Symantec has annonuced that CEO John Thompson is stepping down and COO Enrique Salem will be stepping up.  This is how you do a CEO transition.  Salem has been in the company since 2004, plenty of time to both understand the workings and develop his own vision for it.  With the COO title he took in January, he's already getting into the driver's seat.  (Incedentally this is the only good use of the COO role.*)    If you are a big public company and you're doing a CEO serach, you have already screwed up somewhere.  Of course, sometimes companies do screw up and an outside CEO can be part of the solution, but it is never a good sign for a big public company.  The startup world is naturally different, without division to run or sizable pieces of the company in which to groom people, looking outside is far more profitable. 

 

Also congratulations to Enrique Salem for having his plans work out and taking the reins here.  He must have passed on the CEO slot at every single security startup to have been funded since 2004 in favor of keeping on at Symantec and now his patience pays off. 

 

* This parenthetical got too long so I moved most of it down here.   Absolutley no company should ever have a COO who is not going to be taking the CEO job within a year.  Transitioning to the top job is the only time to have a COO, or to take a COO title yourself.  If it is not for a transition, than either the CEO is not up to his or her job, or you're just practicing title inflation and confusing people.  Now if it is just title inflation, that could be good for your resume, but be careful; responsibility without authority is a recipe for a something you'd rather not have on that resume after all.


 
Posted By Gordon

I see from VentureBeat that Cfares, here in Redwood City, has closed their A round and anounced a new CEO.  An interesting choince in Tom Kalinske, the man responsible for the rise of Barbie at Matel in the 80s, the rise and fall of Sega Genesis in America, and then more meteoric rises at Leapfrog and Knowledge Universe. 
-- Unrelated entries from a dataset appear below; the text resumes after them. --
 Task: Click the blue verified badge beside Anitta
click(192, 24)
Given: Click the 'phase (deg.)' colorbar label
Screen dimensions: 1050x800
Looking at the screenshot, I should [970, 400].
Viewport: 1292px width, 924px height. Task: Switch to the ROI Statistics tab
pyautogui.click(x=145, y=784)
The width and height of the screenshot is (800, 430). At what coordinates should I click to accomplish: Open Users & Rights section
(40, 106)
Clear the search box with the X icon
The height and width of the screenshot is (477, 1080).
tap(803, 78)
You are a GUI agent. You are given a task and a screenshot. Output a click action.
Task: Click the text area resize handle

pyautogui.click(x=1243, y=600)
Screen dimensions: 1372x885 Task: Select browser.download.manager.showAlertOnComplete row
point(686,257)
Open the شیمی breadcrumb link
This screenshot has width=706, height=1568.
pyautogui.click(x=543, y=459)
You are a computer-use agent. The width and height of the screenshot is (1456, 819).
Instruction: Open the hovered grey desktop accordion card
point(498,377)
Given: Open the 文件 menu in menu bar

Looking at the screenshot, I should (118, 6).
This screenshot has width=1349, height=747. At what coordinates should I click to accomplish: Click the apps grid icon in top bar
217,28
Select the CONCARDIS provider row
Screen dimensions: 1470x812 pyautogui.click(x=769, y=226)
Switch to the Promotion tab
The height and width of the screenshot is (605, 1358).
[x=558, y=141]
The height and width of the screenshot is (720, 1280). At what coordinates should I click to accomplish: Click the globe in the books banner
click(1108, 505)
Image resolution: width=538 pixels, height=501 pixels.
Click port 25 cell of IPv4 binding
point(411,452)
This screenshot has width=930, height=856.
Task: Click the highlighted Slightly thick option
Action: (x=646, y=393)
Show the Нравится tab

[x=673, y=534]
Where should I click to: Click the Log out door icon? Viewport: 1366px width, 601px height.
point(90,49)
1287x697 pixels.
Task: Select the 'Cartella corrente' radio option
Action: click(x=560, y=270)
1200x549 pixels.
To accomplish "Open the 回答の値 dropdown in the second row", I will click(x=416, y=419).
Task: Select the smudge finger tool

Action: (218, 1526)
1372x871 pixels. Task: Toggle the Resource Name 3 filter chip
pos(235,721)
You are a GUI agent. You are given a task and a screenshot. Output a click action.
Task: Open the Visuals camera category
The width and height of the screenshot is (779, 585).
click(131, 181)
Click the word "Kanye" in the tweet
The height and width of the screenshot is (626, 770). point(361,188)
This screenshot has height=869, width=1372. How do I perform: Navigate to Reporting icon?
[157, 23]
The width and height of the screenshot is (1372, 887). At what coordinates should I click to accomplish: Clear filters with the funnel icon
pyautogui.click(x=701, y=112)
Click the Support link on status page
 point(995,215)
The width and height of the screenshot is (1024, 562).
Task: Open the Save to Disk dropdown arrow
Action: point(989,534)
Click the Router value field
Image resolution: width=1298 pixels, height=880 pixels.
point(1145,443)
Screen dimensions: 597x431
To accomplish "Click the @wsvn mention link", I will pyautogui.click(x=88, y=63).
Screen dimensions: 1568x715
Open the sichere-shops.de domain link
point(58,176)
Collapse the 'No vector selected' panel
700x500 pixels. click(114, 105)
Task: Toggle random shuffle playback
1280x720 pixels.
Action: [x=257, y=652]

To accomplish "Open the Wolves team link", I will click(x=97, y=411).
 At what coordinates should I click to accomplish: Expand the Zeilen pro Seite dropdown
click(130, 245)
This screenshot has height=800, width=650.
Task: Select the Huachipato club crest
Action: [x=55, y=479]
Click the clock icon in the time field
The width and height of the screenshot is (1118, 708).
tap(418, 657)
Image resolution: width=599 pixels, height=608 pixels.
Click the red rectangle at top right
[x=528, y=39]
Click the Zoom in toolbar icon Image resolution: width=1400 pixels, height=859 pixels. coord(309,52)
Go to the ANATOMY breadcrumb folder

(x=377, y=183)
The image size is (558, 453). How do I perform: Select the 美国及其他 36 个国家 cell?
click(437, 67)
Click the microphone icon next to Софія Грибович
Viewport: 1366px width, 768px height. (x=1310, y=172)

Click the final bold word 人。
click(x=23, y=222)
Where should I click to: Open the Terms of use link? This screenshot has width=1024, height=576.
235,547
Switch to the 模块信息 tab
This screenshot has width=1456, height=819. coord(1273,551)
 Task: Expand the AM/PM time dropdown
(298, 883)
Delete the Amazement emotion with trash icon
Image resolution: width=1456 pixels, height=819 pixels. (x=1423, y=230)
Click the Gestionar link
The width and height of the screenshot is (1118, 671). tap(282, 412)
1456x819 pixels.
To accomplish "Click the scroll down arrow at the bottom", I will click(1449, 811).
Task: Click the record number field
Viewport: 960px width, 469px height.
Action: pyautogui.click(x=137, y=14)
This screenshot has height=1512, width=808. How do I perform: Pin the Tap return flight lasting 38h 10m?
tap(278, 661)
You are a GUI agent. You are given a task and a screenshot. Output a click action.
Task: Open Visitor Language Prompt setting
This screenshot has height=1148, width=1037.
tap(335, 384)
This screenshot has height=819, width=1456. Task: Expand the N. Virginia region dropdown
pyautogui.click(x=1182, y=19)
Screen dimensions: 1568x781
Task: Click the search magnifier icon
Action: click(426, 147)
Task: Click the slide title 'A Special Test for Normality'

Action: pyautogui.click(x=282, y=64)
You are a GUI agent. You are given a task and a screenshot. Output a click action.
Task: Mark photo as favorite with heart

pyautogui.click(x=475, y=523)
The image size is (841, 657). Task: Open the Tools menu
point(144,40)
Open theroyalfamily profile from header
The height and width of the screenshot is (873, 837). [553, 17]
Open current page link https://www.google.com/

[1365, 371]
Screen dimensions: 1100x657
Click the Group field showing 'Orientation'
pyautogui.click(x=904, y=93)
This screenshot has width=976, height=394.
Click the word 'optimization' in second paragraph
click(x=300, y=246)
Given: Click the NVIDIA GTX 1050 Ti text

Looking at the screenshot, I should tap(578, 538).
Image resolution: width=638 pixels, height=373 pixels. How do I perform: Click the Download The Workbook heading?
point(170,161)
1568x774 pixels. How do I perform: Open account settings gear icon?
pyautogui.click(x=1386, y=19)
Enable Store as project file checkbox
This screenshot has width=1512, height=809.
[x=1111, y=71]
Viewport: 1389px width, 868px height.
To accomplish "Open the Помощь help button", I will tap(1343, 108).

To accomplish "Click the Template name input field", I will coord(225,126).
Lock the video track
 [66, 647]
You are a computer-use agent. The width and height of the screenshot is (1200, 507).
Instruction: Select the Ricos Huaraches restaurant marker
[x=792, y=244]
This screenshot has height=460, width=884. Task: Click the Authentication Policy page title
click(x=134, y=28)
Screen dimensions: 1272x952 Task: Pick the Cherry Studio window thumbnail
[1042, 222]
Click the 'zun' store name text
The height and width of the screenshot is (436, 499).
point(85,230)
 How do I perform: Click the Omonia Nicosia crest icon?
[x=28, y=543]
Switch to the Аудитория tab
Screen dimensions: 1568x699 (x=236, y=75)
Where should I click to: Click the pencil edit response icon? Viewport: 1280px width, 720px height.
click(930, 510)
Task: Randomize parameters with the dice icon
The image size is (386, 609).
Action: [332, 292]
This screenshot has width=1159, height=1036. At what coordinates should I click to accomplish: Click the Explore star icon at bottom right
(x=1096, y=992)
The story at VentureBeat suggest that he's especially tasked with building the brand, and he's certainly been successful at that in the past.  I could note that the entire $7.6 million A-round they just closed is roughly a tenth of just the advertising budget at Leapfrog.  But I did read that they were just at $11 million in revenue when he came aboard there back in the day.  At any rate, good luck to them and I look forward to seeing how their model is transformed.  None of Tom's previous projects have ended up looking much like what they started as, but they have (aside from the divergence of opinions between him and the Sega Japan mothership) ended up looking good. 

 
Posted By Gordon

Let me direct your attention to yesterday's PE Week Wire which is now online.  Dan Primack revisits the carried interest question to note that with a President Obama, the change in tax treatment of such income seems inevitable.  He concludes that is it about time. Obviously anybody whose income includes carried interest would like to keep as much of it as possible, but the case for treating it as Capital Gains has never made any logical sense.  If it went to the owner of the capital, then it would be a capital gain.  Because it comes not to the owner of the capital but to reward the labor of those who choose wisely where to invest the capital of others, it is a labor gain.  Maybe the resolution of the cognitive dissonance required to believe the illogical opposite will give people more energy to put into keeping that top bracket rate down.